- **Task details**
Search the data for the string "computer" and copy each line where it turns up.

Top of Data for review

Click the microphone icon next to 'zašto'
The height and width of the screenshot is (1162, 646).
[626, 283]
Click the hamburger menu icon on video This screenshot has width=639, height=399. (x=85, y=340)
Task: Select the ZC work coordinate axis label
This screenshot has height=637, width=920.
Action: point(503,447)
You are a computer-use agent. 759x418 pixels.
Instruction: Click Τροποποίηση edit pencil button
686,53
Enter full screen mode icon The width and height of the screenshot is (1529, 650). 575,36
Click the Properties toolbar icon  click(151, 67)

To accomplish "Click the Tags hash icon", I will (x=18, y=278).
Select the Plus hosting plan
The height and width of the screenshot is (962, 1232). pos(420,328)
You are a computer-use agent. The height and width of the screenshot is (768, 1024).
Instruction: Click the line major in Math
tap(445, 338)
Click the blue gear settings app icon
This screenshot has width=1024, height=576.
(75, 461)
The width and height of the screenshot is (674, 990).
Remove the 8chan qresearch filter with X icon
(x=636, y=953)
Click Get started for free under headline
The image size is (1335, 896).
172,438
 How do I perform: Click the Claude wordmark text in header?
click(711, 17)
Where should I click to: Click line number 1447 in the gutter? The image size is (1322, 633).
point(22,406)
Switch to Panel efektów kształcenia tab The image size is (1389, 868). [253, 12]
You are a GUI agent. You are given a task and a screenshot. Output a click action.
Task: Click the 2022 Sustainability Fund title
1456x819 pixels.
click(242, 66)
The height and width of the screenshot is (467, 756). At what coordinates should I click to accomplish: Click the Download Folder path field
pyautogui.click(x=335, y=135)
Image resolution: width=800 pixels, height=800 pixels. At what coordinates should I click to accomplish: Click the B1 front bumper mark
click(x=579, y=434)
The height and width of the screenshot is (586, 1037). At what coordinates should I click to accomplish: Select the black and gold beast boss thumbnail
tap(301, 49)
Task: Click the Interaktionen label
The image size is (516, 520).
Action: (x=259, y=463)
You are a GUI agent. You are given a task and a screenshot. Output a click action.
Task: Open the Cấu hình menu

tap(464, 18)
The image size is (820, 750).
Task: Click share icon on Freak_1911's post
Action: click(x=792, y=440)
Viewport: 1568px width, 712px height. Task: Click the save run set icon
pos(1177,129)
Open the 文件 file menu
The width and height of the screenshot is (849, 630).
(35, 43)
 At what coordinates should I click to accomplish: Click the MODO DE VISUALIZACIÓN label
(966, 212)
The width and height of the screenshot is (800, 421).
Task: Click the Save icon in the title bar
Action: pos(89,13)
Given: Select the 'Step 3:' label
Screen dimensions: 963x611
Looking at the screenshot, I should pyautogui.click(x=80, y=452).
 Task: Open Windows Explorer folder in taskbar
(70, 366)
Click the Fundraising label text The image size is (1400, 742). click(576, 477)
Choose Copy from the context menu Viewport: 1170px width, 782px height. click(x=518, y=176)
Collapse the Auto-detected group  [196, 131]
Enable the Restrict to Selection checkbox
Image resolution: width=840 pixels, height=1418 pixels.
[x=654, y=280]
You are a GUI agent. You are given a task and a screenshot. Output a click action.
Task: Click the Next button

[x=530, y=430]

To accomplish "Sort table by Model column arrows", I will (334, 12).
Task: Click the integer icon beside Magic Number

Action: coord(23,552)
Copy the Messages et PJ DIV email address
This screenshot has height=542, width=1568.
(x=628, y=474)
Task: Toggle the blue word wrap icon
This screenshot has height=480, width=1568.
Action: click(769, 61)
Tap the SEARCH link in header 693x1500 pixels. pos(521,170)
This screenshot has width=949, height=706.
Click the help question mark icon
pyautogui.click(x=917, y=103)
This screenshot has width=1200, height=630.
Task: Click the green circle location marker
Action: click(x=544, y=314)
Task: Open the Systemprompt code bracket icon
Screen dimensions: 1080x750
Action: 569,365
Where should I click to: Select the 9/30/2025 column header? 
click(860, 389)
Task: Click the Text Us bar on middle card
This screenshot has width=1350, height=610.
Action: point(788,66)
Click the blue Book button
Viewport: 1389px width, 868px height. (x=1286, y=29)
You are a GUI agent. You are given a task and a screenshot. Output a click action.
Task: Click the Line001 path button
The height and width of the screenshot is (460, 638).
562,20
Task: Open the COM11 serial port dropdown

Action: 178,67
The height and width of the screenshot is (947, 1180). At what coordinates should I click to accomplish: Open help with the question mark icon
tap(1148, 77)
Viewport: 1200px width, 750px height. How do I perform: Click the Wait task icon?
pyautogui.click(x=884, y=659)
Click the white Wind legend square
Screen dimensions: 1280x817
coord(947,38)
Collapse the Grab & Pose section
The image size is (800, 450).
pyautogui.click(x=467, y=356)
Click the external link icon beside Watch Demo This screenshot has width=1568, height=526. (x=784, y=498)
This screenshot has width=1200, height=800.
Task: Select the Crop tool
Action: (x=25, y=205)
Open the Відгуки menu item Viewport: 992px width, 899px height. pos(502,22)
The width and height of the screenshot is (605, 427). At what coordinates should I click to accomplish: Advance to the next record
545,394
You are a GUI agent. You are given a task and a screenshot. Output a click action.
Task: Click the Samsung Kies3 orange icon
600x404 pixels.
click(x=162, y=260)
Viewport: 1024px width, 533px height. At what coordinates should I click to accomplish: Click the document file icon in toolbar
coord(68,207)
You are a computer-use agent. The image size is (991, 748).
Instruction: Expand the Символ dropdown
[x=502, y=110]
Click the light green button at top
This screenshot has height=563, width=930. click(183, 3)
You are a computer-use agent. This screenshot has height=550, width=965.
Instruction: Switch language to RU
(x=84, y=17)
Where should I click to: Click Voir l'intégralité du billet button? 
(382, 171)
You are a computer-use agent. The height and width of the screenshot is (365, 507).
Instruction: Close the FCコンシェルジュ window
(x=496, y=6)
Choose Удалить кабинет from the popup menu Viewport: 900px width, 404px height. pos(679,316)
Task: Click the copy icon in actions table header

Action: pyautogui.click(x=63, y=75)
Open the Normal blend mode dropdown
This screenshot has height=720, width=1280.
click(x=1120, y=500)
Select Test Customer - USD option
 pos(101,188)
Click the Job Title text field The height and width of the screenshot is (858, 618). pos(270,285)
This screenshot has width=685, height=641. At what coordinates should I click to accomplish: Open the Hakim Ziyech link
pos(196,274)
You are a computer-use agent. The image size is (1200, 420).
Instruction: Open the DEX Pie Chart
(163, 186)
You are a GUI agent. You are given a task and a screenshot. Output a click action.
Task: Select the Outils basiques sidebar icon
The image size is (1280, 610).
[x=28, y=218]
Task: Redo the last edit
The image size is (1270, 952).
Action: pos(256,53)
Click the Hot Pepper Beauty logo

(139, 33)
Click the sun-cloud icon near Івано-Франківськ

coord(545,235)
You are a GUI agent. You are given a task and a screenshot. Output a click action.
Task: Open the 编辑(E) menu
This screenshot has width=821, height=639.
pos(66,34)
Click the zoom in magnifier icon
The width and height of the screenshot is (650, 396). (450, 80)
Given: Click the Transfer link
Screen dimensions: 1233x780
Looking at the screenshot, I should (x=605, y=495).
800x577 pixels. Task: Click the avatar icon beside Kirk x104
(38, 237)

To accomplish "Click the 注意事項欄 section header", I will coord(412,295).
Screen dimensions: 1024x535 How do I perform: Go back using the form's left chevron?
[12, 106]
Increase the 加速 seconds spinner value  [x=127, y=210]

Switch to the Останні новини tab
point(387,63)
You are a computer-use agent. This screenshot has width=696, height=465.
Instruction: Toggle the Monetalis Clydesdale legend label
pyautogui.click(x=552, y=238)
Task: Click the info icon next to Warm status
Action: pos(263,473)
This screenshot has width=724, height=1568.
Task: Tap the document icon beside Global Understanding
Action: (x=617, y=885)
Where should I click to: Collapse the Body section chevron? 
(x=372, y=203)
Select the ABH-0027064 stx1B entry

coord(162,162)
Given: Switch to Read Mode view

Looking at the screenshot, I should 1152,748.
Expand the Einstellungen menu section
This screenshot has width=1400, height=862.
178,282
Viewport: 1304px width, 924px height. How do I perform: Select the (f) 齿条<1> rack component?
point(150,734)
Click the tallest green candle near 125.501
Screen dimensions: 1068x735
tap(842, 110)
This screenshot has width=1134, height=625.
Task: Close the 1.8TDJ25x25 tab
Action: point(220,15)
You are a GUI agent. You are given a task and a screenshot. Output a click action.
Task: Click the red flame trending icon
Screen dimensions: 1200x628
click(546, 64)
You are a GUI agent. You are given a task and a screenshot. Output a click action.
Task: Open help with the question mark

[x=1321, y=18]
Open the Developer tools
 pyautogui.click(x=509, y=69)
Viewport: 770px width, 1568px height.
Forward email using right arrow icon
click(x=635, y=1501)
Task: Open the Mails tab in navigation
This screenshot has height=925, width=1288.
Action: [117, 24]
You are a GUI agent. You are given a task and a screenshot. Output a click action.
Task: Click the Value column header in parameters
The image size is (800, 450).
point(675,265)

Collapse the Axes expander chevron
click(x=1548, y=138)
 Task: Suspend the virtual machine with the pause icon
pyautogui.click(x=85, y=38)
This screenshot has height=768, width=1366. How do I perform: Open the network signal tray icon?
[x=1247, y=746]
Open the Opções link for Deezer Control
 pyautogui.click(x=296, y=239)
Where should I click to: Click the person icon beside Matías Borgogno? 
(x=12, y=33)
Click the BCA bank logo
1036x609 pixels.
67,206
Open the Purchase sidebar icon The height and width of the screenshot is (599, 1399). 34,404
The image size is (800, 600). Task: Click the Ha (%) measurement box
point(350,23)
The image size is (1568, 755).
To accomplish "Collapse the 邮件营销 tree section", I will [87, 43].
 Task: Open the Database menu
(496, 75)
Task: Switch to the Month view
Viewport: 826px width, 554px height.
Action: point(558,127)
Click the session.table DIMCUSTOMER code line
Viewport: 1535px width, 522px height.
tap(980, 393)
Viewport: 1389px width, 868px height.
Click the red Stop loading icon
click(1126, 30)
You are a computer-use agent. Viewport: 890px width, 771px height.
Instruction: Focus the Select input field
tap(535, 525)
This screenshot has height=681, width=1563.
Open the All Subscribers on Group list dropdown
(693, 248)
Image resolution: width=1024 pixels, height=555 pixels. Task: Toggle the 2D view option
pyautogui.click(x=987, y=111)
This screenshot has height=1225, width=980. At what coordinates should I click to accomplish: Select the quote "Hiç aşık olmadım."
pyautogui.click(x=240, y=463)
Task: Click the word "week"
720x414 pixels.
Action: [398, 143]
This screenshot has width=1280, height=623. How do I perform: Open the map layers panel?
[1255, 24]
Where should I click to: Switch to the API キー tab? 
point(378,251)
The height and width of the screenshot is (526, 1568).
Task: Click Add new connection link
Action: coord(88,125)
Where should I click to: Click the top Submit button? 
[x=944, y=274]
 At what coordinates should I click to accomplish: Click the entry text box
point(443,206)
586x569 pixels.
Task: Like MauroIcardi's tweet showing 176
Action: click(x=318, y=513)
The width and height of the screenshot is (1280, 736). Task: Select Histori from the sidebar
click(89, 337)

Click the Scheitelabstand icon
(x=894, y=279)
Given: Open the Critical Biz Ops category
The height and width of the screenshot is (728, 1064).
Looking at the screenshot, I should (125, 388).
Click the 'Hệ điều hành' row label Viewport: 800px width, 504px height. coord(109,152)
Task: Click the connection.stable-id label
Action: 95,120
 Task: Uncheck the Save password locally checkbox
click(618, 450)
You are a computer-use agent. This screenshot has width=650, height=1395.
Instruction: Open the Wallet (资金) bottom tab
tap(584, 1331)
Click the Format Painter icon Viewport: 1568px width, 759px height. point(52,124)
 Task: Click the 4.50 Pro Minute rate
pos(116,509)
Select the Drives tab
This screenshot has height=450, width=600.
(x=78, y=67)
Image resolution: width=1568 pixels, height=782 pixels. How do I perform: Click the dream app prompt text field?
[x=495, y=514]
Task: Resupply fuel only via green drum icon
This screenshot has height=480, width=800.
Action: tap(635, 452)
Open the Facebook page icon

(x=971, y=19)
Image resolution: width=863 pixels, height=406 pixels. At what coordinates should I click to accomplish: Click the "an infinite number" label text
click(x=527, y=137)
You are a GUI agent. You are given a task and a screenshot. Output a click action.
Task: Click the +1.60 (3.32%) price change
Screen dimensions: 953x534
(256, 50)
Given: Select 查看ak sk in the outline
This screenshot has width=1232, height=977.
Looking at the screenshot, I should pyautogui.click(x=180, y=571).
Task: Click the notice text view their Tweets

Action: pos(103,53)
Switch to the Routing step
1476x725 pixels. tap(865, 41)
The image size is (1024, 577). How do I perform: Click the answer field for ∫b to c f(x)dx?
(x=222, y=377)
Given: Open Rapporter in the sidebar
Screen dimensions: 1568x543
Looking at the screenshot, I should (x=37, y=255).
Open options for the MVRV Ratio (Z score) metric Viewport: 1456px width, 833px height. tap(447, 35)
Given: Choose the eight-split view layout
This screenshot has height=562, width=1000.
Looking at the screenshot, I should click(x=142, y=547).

Bottom of Data for review

- **Response box**
You are a computer-use agent. 759x418 pixels.
You are a computer-use agent. The height and width of the screenshot is (768, 1024).
You are a computer-use agent. The image size is (991, 748).
You are a computer-use agent. This screenshot has height=550, width=965.
You are a computer-use agent. The height and width of the screenshot is (365, 507).
You are a computer-use agent. The image size is (1200, 420).
You are a computer-use agent. This screenshot has width=696, height=465.
You are a computer-use agent. Viewport: 890px width, 771px height.
You are a computer-use agent. This screenshot has width=650, height=1395.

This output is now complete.